First and foremost, you've got to understand what it is that ancient historians mean by "records" of ancient Egypt. We do not, by and large, have accounting ledgers or encyclopedias from that time. They may have existed (well, probably not in the case of the latter) but they are gone to us. What we have instead are the objects that were left behind: sarcophagi, obelisks, the insides of the Pyramids themselves, and so on. For the same reason your local town probably doesn't have a statue on Main Street commemorating the time your country lost a war, these artifacts tend to be heavy on the wins and light on the losses.
There are also archaeological type artifacts such as the tools that were used during this time, the bodies of workers and the pharoahs, and so on, but those, too, tend not to come with instructions. As incredible as people are nowadays at extrapolating out nuggets of information from this evidence, stuff like "oh, in 3496 they lost a battle to the Assyrians" is just not going to appear in these records.

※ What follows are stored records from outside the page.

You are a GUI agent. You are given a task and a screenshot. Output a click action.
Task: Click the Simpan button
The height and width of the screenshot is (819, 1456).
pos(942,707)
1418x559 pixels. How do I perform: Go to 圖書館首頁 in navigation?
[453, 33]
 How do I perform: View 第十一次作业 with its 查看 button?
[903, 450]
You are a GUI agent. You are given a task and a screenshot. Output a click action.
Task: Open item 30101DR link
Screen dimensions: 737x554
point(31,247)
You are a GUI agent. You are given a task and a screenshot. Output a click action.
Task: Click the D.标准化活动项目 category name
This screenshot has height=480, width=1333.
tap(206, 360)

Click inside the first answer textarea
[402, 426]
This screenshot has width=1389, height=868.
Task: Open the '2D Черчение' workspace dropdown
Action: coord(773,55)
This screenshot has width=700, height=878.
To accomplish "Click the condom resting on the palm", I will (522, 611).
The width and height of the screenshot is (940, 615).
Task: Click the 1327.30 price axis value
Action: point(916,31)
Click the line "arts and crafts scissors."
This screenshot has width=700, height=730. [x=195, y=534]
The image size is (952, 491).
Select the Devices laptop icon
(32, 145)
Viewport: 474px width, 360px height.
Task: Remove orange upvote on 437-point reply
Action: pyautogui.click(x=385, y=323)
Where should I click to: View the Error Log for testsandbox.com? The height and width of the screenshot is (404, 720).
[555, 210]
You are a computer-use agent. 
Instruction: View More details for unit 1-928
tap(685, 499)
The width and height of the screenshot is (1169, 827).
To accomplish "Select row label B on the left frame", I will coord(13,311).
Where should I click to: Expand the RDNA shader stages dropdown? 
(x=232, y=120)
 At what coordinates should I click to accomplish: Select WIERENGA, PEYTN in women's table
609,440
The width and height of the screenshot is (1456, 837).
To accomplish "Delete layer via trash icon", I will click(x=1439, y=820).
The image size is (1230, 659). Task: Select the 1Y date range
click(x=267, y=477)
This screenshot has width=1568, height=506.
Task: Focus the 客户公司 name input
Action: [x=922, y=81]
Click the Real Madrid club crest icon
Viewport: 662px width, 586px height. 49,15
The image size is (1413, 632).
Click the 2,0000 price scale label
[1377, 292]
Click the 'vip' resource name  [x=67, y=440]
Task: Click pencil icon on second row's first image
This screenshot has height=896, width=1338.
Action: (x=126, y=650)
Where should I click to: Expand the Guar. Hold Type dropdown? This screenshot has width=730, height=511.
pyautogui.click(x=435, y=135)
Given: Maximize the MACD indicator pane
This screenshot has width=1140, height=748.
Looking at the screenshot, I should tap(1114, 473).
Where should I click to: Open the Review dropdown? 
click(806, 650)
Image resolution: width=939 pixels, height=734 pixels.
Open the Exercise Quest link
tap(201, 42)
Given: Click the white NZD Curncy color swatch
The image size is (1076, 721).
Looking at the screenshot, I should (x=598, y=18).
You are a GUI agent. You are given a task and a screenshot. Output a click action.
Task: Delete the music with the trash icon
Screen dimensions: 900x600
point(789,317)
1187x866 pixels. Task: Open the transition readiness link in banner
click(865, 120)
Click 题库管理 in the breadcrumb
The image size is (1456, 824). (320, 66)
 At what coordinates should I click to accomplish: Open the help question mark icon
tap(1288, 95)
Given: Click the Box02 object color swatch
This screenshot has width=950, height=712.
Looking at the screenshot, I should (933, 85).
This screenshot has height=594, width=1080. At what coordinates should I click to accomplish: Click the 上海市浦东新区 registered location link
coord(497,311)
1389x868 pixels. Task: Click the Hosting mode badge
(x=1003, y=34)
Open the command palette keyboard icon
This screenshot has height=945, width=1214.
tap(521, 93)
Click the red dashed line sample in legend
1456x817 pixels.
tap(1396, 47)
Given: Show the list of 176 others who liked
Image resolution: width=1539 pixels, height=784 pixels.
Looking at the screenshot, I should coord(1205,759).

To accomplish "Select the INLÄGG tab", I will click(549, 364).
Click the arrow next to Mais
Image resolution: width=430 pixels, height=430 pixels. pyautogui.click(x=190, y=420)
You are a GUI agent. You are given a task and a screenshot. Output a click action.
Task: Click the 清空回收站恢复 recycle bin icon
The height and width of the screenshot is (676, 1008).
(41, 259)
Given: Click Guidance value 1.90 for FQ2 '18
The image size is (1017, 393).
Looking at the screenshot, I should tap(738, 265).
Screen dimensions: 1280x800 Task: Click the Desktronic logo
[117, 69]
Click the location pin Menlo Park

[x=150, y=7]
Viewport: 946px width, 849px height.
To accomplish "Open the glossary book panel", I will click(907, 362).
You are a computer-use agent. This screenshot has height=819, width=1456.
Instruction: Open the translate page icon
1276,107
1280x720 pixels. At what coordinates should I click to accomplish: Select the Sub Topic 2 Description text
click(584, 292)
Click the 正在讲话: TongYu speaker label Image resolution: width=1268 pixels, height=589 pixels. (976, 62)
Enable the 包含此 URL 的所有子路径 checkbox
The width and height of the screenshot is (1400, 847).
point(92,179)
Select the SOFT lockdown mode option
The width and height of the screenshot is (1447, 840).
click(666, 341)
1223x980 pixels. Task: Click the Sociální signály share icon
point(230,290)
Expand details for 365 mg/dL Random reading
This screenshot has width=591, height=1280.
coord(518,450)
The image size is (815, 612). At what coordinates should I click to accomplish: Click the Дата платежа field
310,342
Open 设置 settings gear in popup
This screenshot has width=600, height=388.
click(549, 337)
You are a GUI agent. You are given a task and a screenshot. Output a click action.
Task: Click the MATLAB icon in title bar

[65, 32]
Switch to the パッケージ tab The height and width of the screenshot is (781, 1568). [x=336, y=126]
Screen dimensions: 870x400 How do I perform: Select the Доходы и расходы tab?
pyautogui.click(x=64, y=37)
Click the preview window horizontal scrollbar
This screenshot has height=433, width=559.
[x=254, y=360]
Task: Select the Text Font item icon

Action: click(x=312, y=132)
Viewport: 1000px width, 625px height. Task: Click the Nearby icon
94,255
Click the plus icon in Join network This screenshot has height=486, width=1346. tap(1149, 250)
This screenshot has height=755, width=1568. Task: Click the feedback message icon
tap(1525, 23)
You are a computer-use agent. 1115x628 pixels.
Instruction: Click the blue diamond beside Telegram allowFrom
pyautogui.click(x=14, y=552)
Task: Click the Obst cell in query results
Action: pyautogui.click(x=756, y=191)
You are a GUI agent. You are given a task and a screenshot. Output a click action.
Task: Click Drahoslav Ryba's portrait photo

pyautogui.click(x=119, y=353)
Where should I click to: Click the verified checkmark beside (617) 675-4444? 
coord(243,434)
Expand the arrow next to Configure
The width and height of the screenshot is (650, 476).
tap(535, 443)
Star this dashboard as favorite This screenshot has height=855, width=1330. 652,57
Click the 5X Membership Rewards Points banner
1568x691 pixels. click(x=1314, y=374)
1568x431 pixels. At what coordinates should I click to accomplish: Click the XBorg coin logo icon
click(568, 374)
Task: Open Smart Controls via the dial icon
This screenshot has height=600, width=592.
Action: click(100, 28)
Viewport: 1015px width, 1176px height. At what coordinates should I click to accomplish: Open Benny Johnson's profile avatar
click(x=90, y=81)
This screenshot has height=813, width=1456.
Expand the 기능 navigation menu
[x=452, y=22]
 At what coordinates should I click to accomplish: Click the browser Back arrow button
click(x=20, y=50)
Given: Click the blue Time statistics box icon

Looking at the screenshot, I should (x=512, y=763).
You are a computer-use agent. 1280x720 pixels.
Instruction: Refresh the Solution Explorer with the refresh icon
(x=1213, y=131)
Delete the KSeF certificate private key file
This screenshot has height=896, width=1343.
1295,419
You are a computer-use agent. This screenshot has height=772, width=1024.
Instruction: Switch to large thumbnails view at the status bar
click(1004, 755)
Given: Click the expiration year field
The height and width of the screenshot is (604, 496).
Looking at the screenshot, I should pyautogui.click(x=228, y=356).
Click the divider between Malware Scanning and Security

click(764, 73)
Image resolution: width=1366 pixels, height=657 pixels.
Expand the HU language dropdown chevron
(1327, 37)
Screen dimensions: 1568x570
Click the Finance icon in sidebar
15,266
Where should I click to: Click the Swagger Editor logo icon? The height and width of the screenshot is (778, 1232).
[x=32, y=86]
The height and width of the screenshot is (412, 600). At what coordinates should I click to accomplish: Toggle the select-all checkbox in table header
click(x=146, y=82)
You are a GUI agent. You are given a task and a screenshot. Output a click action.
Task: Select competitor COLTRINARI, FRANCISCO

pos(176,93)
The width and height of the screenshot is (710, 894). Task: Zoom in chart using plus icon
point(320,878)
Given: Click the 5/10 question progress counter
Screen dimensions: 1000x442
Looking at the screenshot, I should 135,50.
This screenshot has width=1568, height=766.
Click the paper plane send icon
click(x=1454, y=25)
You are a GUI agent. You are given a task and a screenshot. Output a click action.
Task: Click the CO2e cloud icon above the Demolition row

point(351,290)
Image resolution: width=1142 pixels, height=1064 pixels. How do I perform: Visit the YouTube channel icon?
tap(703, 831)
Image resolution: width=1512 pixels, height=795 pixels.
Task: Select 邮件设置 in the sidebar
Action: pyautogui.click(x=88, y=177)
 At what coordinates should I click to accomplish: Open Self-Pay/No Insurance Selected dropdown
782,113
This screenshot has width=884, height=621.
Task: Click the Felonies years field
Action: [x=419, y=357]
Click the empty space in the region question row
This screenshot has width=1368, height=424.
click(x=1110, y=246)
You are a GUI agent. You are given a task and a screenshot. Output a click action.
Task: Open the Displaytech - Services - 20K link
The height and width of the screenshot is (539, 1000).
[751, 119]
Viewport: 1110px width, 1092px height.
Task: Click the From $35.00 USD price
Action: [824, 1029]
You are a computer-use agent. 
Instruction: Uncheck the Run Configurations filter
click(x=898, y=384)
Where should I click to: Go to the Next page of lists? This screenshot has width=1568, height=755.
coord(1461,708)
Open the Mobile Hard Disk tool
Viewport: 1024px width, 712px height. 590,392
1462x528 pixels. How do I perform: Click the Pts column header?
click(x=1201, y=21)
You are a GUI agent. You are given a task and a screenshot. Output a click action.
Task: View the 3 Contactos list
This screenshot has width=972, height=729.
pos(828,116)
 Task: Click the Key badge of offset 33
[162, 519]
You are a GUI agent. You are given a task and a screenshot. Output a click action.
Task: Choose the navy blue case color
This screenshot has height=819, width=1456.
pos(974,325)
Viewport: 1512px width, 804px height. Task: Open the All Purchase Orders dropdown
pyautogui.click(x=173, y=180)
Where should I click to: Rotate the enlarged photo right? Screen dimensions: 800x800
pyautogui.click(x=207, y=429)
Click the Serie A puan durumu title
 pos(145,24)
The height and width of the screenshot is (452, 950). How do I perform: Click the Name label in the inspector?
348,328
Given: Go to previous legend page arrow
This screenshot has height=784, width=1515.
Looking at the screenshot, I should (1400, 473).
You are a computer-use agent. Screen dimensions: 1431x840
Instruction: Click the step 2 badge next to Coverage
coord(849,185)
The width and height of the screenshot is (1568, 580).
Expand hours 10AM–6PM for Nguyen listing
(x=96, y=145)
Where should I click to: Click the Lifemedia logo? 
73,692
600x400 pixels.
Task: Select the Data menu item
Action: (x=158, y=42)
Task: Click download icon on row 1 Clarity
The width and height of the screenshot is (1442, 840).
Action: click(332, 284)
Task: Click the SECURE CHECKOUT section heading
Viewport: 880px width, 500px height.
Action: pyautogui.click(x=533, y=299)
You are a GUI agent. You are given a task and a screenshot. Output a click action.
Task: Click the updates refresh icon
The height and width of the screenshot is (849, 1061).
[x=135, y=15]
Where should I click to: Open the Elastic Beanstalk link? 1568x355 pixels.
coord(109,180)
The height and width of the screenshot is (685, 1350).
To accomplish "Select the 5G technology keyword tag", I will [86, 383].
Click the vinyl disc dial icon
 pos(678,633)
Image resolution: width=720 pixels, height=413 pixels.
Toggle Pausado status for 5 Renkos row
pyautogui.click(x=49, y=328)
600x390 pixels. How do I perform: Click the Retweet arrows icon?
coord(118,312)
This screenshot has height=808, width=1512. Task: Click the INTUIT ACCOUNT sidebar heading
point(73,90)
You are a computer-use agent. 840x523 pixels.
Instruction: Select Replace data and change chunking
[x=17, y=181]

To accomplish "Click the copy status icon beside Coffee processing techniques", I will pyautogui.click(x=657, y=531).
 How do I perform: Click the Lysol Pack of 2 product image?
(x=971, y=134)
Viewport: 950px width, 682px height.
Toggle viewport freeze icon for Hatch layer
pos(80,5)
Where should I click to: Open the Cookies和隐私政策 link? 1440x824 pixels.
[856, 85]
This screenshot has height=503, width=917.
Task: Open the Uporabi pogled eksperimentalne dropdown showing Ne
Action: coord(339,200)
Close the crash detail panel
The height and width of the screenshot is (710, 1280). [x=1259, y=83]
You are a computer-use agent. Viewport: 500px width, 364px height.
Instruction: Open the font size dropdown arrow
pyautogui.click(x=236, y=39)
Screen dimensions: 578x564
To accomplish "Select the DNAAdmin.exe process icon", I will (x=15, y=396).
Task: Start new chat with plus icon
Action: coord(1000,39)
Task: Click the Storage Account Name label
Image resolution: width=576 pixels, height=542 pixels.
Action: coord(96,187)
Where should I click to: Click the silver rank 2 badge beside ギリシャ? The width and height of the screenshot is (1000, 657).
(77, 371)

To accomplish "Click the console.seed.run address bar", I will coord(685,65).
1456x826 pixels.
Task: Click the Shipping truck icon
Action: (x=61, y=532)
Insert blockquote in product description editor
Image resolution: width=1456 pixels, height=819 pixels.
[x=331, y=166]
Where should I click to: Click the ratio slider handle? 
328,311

What we do have in the case of Egypt are long periods of time where there isn't a great deal of recorded history. For example, the First Intermediate Period was a time when the lights went out, so to speak. There's still a decent amount of information to be had from the period but nowhere near like what we have before and after. We can surmise from the way the art differed that there was a bit of a split in the empire during this 100 year period, but beyond that, it seems that a lot of what we know about this period of time is what folks said about it afterwards.
Add to that the fact that we've only been able to read hieroglyphics for about 180 years now and you start to get an inkling as to what we have to use.
As to the specific claims made by the Bible and the Exodus, there is just plain no way that several hundred thousand Jews lived in the Nile delta. There's simply no evidence for a group of that size. Some Egyptologists (notably Robert Breyer) think that the legends may be based on a group that was actually there, but if so they were orders of magnitude smaller than what is portrayed in the Bible and might be better referred to as proto-Jewish rather than actual members of the established tribe.